• **Brief**: Only lines containing "Delete" are wanted from the data below. Copy those lines.
------ Supplied records
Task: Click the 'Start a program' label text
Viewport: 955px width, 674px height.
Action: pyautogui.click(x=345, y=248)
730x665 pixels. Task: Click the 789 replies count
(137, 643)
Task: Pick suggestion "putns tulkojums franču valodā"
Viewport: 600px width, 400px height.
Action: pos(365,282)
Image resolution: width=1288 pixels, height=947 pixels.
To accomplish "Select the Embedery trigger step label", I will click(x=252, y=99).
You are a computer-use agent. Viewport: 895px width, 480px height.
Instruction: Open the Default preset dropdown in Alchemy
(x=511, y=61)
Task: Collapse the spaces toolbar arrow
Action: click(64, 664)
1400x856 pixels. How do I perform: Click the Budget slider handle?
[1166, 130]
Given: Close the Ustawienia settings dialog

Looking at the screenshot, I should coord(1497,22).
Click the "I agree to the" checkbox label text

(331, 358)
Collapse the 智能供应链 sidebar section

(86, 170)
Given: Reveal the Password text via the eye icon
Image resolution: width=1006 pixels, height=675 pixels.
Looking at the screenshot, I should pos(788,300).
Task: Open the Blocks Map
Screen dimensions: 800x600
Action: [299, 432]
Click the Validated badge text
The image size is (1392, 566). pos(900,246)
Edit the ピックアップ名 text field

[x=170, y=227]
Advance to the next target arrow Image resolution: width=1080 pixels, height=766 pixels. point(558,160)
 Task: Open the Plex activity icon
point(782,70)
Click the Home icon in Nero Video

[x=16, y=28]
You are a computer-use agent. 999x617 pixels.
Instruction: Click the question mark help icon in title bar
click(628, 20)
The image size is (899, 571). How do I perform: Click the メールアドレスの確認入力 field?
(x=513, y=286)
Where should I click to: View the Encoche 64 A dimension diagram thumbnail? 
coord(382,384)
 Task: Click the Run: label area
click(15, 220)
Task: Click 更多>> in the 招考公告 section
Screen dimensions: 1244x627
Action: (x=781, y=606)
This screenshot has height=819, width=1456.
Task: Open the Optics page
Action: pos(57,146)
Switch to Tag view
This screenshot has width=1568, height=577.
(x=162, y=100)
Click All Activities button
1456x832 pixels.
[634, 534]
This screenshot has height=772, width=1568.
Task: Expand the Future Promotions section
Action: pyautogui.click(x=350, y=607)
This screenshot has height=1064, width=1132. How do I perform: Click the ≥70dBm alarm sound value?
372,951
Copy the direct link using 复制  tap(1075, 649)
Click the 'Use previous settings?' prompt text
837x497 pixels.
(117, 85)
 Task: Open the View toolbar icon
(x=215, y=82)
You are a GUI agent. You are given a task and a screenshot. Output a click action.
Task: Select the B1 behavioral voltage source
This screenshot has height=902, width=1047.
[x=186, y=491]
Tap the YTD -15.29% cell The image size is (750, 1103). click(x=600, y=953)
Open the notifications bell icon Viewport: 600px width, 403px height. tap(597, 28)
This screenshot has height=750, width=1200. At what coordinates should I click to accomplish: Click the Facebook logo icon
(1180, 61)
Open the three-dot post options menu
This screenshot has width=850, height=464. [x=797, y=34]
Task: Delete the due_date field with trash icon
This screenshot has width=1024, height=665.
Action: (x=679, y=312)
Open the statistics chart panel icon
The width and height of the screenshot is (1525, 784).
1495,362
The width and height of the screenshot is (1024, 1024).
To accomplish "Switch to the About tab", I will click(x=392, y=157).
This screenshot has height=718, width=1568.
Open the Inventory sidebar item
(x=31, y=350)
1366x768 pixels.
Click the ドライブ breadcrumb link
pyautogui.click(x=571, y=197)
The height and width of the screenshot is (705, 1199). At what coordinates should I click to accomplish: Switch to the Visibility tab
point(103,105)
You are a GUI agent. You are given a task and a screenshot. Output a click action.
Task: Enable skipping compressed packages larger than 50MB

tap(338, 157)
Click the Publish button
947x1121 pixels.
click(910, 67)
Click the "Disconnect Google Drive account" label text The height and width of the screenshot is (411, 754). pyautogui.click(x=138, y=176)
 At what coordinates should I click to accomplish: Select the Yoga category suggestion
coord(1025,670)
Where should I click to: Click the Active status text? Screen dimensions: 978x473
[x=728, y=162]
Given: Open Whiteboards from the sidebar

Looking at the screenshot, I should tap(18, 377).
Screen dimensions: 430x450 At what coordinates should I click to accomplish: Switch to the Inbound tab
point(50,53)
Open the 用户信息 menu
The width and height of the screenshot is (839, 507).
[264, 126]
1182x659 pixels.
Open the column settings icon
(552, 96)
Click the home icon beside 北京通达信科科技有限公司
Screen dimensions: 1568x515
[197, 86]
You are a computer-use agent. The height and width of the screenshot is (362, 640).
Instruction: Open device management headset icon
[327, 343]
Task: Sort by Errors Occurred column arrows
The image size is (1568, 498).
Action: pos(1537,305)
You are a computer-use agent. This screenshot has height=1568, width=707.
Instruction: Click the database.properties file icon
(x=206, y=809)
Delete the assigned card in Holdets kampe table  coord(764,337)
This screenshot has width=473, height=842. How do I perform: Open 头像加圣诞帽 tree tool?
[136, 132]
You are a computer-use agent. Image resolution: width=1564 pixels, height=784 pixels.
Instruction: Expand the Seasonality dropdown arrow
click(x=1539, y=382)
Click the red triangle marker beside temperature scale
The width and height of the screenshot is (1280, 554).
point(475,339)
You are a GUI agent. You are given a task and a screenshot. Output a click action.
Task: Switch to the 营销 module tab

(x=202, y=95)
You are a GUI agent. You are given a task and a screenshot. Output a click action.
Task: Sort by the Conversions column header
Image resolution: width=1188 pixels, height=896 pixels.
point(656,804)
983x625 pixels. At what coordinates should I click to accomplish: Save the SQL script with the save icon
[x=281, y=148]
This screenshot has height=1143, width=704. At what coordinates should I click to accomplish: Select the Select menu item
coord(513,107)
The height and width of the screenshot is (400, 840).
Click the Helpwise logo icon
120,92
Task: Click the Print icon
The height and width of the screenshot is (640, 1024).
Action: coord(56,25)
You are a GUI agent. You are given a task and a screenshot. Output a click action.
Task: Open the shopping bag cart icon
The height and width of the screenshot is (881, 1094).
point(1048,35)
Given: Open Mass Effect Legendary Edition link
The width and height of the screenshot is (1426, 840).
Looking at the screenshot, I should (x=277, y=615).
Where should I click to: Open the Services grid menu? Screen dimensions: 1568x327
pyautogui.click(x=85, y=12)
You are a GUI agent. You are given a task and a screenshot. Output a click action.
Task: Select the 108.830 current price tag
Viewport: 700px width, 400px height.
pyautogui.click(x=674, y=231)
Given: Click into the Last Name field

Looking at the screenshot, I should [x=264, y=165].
------------
• **Solution to the problem**:
Task: Delete the due_date field with trash icon
Delete the assigned card in Holdets kampe table  coord(764,337)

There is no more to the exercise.